On se mit à la besogne, en faisant le moins de bruit possible. Le Parsi d’un côté, Passepartout, de l’autre, travaillaient à desceller les briques, de manière à obtenir une ouverture large de deux pieds.

Le travail avançait, quand un cri se fit entendre à l’intérieur du temple, et presque aussitôt d’autres cris lui répondirent du dehors.

Passepartout et le guide interrompirent leur travail. Les avait-on surpris ? L’éveil était-il donné ? La plus vulgaire prudence leur commandait de s’éloigner, — ce qu’ils firent en même temps que Phileas Fogg et sir Francis Cromarty. Ils se blottirent de nouveau sous le couvert du bois, attendant que l’alerte, si c’en était une, se fût dissipée, et prêts, dans ce cas, à reprendre leur opération.

Mais — contre-temps funeste — des gardes se montrèrent au chevet de la pagode, et s’y installèrent de manière à empêcher toute approche.

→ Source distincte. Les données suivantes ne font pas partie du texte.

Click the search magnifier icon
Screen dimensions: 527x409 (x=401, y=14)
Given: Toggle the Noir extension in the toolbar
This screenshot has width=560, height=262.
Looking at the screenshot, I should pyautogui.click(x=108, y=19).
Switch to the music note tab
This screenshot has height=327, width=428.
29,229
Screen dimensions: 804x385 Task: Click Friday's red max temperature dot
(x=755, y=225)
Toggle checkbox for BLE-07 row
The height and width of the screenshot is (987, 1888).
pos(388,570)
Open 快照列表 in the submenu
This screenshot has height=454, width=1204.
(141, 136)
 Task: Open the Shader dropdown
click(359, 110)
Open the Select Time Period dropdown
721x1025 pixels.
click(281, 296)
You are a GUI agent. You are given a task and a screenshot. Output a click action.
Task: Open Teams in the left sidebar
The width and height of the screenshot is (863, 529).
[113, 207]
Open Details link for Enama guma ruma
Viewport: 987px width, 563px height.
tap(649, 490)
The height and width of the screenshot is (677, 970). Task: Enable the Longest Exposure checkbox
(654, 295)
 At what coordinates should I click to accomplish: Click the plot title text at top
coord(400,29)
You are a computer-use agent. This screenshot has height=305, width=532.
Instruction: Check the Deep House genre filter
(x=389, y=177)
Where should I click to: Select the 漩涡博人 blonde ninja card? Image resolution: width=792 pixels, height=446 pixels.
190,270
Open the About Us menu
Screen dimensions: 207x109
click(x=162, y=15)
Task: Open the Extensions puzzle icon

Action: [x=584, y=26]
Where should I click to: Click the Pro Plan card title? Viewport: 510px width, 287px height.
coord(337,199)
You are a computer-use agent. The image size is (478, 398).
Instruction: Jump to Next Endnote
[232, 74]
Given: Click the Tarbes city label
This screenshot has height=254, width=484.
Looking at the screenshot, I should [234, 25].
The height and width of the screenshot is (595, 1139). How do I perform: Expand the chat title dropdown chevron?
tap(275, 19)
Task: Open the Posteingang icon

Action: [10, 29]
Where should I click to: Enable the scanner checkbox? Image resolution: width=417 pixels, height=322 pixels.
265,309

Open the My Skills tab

Il serait difficile de décrire le désappointement de ces quatre hommes, arrêtés dans leur œuvre. Maintenant qu’ils ne pouvaient plus parvenir jusqu’à la victime, comment la sauveraient-ils ? Sir Francis Cromarty se rongeait les poings. Passepartout était hors de lui, et le guide avait quelque peine à le contenir. L’impassible Fogg attendait sans manifester ses sentiments.

« N’avons-nous plus qu’à partir ? demanda le brigadier général à voix basse.

— Nous n’avons plus qu’à partir, répondit le guide.

— Attendez, dit Fogg. Il suffit que je sois demain à Allahabad avant midi.

— Mais qu’espérez-vous ? répondit sir Francis Cromarty. Dans quelques heures le jour va paraître, et…

— La chance qui nous échappe peut se représenter au moment suprême. »

Le brigadier général aurait voulu pouvoir lire dans les yeux de Phileas Fogg.

Sur quoi comptait donc ce froid Anglais ? Voulait-il, au moment du supplice, se précipiter vers la jeune femme et l’arracher ouvertement à ses bourreaux ?

C’eût été une folie, et comment admettre que cet homme fût fou à ce point ? Néanmoins, sir Francis Cromarty consentit à attendre jusqu’au dénouement de cette terrible scène. Toutefois, le guide ne laissa pas ses compagnons à l’endroit où ils s’étaient réfugiés, et il les ramena vers la partie antérieure de la clairière. Là, abrités par un bouquet d’arbres, ils pouvaient observer les groupes endormis.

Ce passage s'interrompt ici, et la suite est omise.